── Working data ──

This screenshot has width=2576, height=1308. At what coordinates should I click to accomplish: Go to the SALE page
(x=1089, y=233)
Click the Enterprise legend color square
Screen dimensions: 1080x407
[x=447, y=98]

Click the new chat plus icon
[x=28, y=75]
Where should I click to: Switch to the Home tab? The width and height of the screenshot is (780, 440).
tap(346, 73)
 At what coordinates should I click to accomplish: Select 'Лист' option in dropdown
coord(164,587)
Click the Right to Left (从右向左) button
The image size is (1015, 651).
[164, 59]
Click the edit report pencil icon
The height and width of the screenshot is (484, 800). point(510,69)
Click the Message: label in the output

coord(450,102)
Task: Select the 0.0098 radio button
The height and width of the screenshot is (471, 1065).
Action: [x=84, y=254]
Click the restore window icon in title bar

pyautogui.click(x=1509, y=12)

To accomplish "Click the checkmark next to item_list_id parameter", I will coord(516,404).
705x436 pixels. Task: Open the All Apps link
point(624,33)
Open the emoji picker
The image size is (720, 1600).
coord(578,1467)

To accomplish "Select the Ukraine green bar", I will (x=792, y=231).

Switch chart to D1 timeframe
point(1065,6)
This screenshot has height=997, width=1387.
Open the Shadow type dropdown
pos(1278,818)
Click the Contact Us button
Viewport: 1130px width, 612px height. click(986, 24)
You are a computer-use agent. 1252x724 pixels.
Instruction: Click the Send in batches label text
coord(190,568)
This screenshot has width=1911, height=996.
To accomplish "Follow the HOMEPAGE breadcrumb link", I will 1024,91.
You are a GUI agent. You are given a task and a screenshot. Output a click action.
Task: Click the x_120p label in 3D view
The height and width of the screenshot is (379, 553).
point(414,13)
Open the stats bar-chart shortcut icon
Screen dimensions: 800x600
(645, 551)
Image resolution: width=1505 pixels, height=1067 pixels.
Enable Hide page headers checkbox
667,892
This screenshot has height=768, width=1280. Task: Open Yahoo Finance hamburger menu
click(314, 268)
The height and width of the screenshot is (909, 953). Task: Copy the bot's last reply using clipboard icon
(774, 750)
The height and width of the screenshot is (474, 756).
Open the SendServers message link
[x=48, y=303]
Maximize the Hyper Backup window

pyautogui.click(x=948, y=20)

───

** Work task **
Sift the material for lines with the string "will". Copy each one found.

** Solved exercise **
To accomplish "Click the checkmark next to item_list_id parameter", I will coord(516,404).
To accomplish "Select the Ukraine green bar", I will (x=792, y=231).
To accomplish "Follow the HOMEPAGE breadcrumb link", I will 1024,91.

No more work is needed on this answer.